Skin microbiome analyses
All analyses were performed in the R environment version 4.0.3 (R Core Team, 2020). Demultiplexed reads were imported from Basespace into R environment for sequence processing. Package “dada2”61 was used to perform quality filtering using their standard filtering parameters (i.e., maxEE = 2), which collapsed high quality reads into amplicon sequence variant (ASV) and removed chimeras. Bacterial taxonomy was assigned using Silva version 138.1. The R package “phyloseq”62 was used to import and merge the final ASV table, taxonomy table, and metadata to create a phyloseq object to perform further analyses. Sequences classified as cyanobacteria/chloroplast and those unclassified at kingdom were removed. Singletons were filtered out (i.e., ASVs with only one sequence read in one individual). The R package “decontam”63 was used to remove potential contaminants using the method “combined.” The ZymoBIOMICS microbial community standards (positive controls) were analyzed, and we found genera in similar relative abundances as described by Zymo.

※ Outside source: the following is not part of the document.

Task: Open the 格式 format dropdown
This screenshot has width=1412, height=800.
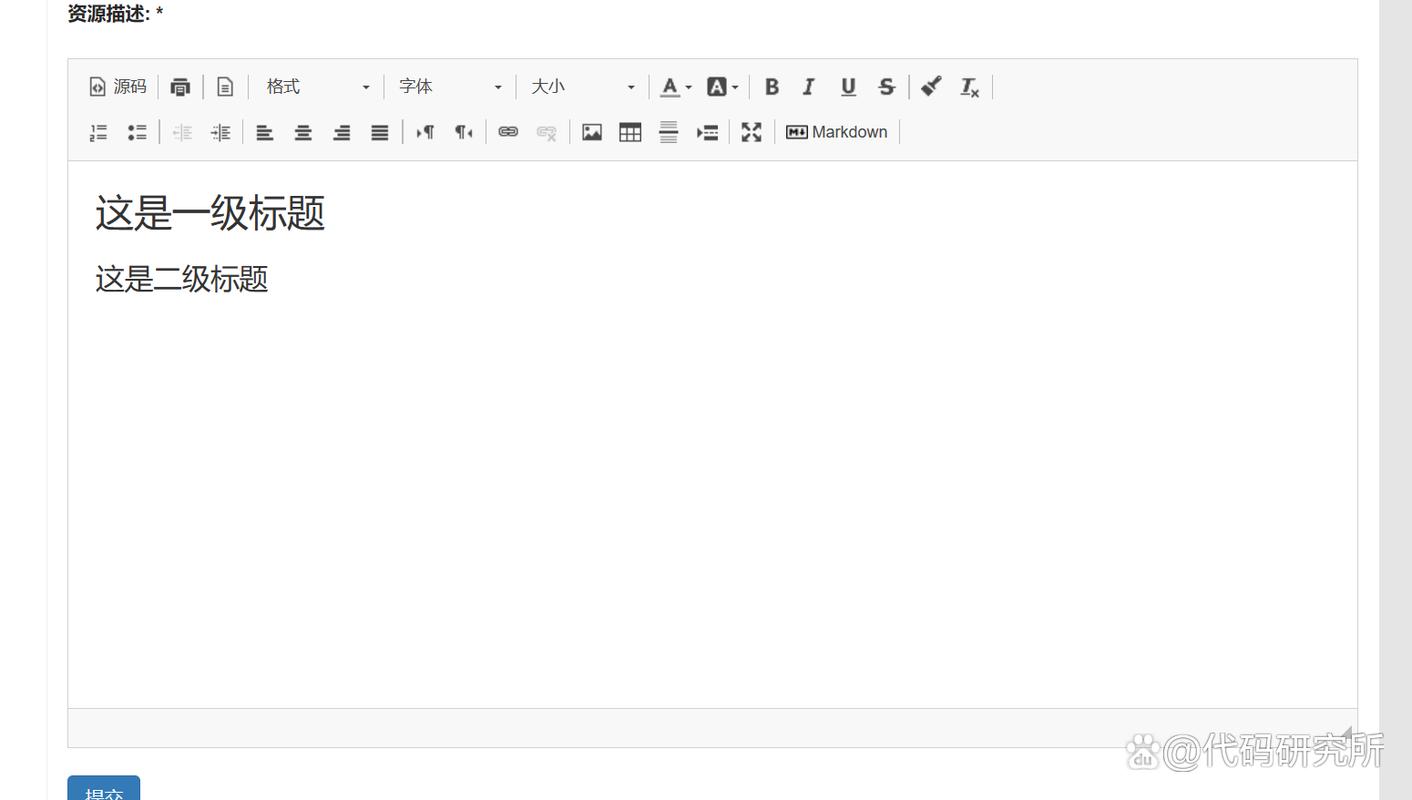Action: click(x=317, y=87)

To determine how Bd and mast cell treatments impacted skin microbiomes, the microbiome structure was examined. The components of microbiome structure were: ASV richness (measured as Bd-inhibitory ASV richness and total ASV richness), microbial composition (measured by Jaccard and Bray-Curtis distances), and sequence abundance of Bd-inhibitory ASVs (measured as individual Bd-inhibitory ASV sequence counts and total relative abundance of Bd-inhibitory ASVs). To characterize variation in microbiome structure, Mast Cell (mast cell normal and mast cell+), Bd (Bd- and Bd+) and their interaction as explanatory variables at two-time points Day 10 and Day 21 post Bd infection were included. For this characterization, log-transformed ASV richness in ANOVAs, microbial composition measures in PERMANOVAs and log-transformed raw sequence counts in ANOVAs (with post-hoc corrections for multiple comparisons) were used. For identification of Bd-inhibitory ASVs, methods as described in by Jimenez et al., 202264 were followed.